▸ Texte source
________________________
La Lettonie a réalisé l’improbable au Championnat mondial junior, vendredi, en l’emportant 3-2 en tirs de barrage face au Canada, dans la capitale fédérale, grâce à un but d’Eriks Mateiko au huitième tour d’une séance sous haute tension.

« Mon coach m’a juste dit de tirer, alors j’ai tiré », a lancé le héros de la soirée qui en était alors à sa deuxième tentative face à Jack Ivankovic – la première ayant échoué.

« Je ne me souviens même pas du moment où la rondelle est rentrée dans le filet, a-t-il poursuivi. C’est comme si j’avais perdu la mémoire. J’ai eu besoin de 10 minutes pour me souvenir où j’avais lancé. »

L’attaquant des Sea Dogs de Saint-Jean avait aussi touché la cible plus tôt dans la rencontre pour créer l’égalité 1-1 sur le jeu de puissance en troisième période. Peteris Bulans, des Saguenéens de Chicoutimi, l’a imité avec 2:29 à écouler au cadran pour forcer la tenue de la prolongation.

« C’est incroyable, les émotions sont irréelles, a commenté Bulans, le capitaine de cette équipe. Tous les partisans ont regardé ça à 5 h du matin à la maison. […] C’était fou. J’étais sur le banc et j’appréciais le moment. Je n’ai pas de mots pour décrire ça. Quelqu’un doit me pincer parce qu’on dirait un rêve. »

Un rêve, peut-être. Mais le mot miracle semble plus approprié.

En quatre affrontements entre les deux pays au Mondial junior avant celui de vendredi, le Canada avait dominé la petite nation de hockey 41-4 au chapitre des buts, signant évidemment quatre victoires. Le résultat logique de la marge de talent entre les deux nations.

Sur la glace du Centre Canadian Tire, le gardien Linards Felbergs – du Phoenix de Sherbrooke – a décidé que c’en était assez de cette domination. Il a repoussé 55 lancers et a frustré les huit tireurs à lui faire face en tirs de barrage, mettant la table pour des célébrations émotives pendant l’hymne national.

« C’est fou, a dit le portier. Je ne réalise pas encore ce que nous avons accompli. Je suis encore sous le choc. Je regardais la foule et les partisans étaient tous bouche bée. Nous sautions partout. »

De l’autre côté de la patinoire, personne ne sautait. Les ouailles de Dave Cameron avaient tout simplement hâte de voir les cérémonies d’après-match prendre fin pour pouvoir quitter la glace après cette gênante défaite. Ils sont sortis à plat, comme s’ils attendaient que la victoire tombe du ciel.

Complètement désorganisés, indisciplinés et désintéressés, par moments, ils ont eu ce qu’ils méritaient.
________________________
▸ Tâche courte a
Répondez à ces questions sur le texte source :
(i) Combien de lancers Linards Felbergs a-t-il repoussés ?
(ii) Quel joueur a marqué avec 2:29 à écouler pour forcer la prolongation ?
(iii) Quel était le total des buts entre le Canada et la Lettonie lors de leurs quatre affrontements précédents au Mondial junior ?
________________________
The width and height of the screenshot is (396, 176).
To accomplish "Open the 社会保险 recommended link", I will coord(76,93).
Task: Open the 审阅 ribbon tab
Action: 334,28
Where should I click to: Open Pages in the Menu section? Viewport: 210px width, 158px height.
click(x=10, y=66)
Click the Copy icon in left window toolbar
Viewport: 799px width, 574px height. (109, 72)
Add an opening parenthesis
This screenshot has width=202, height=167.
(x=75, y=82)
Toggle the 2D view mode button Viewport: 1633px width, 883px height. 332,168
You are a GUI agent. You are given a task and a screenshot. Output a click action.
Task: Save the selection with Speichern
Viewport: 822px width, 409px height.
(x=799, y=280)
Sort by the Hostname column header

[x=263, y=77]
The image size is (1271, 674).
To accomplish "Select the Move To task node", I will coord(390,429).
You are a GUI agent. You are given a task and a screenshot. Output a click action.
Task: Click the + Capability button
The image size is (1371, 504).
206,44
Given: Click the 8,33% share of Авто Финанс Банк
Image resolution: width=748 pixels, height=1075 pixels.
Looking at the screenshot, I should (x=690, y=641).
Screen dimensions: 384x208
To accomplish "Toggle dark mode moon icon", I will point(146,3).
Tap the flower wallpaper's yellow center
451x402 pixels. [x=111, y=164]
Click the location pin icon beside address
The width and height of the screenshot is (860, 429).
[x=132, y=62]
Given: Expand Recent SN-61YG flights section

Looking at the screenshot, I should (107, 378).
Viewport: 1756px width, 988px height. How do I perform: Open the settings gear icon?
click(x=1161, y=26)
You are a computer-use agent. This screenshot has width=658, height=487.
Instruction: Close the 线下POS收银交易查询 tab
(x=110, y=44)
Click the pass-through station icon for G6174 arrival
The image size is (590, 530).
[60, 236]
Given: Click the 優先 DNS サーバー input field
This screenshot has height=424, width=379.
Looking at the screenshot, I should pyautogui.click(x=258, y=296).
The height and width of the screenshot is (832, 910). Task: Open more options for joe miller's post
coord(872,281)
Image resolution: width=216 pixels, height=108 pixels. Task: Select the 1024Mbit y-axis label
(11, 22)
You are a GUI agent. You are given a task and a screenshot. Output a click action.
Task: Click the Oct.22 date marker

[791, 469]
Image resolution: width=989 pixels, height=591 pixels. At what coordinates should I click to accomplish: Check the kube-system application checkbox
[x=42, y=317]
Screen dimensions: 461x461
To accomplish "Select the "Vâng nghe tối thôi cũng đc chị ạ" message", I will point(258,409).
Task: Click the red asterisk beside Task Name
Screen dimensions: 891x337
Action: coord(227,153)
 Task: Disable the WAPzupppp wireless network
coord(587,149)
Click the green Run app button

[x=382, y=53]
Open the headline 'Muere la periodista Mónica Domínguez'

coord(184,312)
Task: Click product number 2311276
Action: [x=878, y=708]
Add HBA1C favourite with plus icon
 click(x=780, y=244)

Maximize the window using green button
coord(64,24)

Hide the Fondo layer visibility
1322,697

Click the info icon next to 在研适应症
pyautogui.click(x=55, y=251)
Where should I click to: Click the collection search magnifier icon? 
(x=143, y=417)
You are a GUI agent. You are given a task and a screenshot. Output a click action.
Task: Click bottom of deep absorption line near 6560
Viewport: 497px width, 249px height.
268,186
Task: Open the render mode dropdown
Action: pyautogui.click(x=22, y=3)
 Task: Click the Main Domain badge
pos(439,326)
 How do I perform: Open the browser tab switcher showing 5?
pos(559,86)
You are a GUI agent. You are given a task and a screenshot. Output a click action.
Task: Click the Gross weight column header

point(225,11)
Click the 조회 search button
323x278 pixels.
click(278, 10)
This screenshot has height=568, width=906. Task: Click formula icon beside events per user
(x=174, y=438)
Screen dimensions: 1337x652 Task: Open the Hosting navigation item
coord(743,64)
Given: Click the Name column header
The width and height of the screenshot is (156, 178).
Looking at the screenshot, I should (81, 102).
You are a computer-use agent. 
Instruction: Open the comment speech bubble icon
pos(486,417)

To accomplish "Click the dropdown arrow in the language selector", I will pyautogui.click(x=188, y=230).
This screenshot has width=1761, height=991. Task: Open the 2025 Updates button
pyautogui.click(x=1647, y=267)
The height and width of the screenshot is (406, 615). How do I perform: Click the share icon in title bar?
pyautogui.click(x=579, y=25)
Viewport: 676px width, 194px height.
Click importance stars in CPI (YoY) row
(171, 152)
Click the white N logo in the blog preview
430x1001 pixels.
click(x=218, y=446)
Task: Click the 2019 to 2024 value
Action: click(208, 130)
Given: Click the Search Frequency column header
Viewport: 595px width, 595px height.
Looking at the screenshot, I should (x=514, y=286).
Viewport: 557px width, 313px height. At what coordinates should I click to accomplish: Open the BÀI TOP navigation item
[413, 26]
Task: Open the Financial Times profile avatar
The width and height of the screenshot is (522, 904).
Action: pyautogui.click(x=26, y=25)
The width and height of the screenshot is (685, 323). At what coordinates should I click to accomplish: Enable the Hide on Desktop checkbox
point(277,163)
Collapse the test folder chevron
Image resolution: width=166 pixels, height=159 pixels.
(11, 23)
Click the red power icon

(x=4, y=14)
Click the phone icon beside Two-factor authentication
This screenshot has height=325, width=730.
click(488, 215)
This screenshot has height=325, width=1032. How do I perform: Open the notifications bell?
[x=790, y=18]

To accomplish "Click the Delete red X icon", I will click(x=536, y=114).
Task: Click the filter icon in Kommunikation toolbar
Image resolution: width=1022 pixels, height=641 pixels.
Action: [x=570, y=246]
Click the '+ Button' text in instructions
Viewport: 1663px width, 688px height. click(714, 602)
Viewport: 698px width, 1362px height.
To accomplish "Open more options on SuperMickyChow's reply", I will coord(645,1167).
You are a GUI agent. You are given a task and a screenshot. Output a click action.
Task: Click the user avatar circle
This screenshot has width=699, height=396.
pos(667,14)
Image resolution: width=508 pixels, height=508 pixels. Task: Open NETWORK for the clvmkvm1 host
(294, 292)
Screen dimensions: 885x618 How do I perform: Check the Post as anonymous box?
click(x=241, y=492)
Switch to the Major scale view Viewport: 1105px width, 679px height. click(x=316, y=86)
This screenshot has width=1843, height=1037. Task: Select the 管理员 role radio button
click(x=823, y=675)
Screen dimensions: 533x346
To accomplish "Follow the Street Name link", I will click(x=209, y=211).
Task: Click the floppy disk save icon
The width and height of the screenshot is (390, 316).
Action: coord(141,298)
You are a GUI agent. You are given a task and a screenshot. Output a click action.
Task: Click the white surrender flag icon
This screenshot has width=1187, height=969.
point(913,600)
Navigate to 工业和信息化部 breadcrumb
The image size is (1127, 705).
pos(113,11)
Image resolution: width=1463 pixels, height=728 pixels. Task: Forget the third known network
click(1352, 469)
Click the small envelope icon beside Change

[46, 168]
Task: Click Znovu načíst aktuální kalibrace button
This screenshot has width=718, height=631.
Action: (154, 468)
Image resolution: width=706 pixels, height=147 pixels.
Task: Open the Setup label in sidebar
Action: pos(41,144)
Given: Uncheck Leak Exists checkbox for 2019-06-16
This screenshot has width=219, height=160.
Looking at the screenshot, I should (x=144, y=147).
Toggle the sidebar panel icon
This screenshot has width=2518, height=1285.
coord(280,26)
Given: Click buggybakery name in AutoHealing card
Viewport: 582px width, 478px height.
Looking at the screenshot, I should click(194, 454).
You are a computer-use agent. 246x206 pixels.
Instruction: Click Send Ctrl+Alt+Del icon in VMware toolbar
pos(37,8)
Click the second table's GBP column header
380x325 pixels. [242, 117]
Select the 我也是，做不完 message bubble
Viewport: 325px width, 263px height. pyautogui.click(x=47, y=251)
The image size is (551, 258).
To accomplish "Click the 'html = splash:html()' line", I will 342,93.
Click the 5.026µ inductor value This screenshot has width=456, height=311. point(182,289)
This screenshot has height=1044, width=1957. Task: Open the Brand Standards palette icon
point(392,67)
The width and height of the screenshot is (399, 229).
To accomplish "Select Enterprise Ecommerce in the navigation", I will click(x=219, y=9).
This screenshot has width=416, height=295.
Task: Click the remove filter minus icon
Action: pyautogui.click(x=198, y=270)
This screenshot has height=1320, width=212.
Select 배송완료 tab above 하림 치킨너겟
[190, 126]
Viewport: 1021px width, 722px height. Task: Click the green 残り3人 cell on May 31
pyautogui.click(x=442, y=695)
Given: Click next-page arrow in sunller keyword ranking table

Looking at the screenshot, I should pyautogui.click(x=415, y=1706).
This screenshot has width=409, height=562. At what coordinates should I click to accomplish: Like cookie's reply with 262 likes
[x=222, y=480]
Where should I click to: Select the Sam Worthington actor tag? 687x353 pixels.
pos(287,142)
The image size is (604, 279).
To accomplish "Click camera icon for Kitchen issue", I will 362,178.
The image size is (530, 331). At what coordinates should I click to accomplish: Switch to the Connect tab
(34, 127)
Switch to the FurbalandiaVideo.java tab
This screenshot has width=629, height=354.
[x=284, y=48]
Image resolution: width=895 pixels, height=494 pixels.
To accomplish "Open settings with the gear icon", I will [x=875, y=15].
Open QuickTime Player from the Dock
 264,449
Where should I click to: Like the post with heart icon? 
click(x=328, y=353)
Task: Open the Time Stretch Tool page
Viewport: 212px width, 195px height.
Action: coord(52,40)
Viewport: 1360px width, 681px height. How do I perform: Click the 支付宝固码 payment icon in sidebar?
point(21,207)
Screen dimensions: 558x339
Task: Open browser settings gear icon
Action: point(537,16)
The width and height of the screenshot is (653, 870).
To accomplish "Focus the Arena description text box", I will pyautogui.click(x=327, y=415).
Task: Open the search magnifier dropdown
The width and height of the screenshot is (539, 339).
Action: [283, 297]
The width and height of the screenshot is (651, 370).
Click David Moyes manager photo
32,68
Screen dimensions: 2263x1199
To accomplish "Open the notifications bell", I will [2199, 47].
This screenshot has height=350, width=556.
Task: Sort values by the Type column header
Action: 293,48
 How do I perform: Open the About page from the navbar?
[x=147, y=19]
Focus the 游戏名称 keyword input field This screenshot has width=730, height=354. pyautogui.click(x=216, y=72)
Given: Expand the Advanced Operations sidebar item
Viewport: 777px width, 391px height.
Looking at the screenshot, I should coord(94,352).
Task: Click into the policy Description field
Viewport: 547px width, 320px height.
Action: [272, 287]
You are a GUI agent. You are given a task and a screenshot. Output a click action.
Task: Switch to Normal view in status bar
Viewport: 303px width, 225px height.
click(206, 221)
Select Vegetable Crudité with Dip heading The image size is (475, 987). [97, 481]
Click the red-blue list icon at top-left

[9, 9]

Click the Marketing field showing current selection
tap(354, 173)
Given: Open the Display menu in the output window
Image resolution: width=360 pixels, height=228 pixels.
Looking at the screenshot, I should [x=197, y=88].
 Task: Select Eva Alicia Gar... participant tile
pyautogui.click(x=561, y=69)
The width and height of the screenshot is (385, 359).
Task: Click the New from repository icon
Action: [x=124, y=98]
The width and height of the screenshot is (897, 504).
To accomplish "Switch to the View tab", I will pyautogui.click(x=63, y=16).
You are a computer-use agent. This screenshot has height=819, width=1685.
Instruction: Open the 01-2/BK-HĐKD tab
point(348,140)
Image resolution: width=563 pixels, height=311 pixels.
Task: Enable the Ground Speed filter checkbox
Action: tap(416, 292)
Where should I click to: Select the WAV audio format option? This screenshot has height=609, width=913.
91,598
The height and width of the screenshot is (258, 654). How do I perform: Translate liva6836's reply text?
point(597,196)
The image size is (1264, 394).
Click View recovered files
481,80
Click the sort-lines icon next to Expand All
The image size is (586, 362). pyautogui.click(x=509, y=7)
________________________
▸ Tâche courte b
Recopiez fidèlement les lignes placées après le texte source, en commençant par la ligne qui contient « This screenshot has height=568, width=906. » et en continuant jusqu'à la ligne qui contient « (x=4, y=14) », ces deux lignes comprises.

▸ Réponse finale a
(i) 55 lancers.
(ii) Peteris Bulans.
(iii) 41-4 en faveur du Canada.

▸ Réponse finale b
This screenshot has height=568, width=906. Task: Click formula icon beside events per user
(x=174, y=438)
Screen dimensions: 1337x652 Task: Open the Hosting navigation item
coord(743,64)
Given: Click the Name column header
The width and height of the screenshot is (156, 178).
Looking at the screenshot, I should (81, 102).
You are a computer-use agent. 
Instruction: Open the comment speech bubble icon
pos(486,417)

To accomplish "Click the dropdown arrow in the language selector", I will pyautogui.click(x=188, y=230).
This screenshot has width=1761, height=991. Task: Open the 2025 Updates button
pyautogui.click(x=1647, y=267)
The height and width of the screenshot is (406, 615). How do I perform: Click the share icon in title bar?
pyautogui.click(x=579, y=25)
Viewport: 676px width, 194px height.
Click importance stars in CPI (YoY) row
(171, 152)
Click the white N logo in the blog preview
430x1001 pixels.
click(x=218, y=446)
Task: Click the 2019 to 2024 value
Action: click(208, 130)
Given: Click the Search Frequency column header
Viewport: 595px width, 595px height.
Looking at the screenshot, I should (x=514, y=286).
Viewport: 557px width, 313px height. At what coordinates should I click to accomplish: Open the BÀI TOP navigation item
[413, 26]
Task: Open the Financial Times profile avatar
The width and height of the screenshot is (522, 904).
Action: pyautogui.click(x=26, y=25)
The width and height of the screenshot is (685, 323). At what coordinates should I click to accomplish: Enable the Hide on Desktop checkbox
point(277,163)
Collapse the test folder chevron
Image resolution: width=166 pixels, height=159 pixels.
(11, 23)
Click the red power icon

(x=4, y=14)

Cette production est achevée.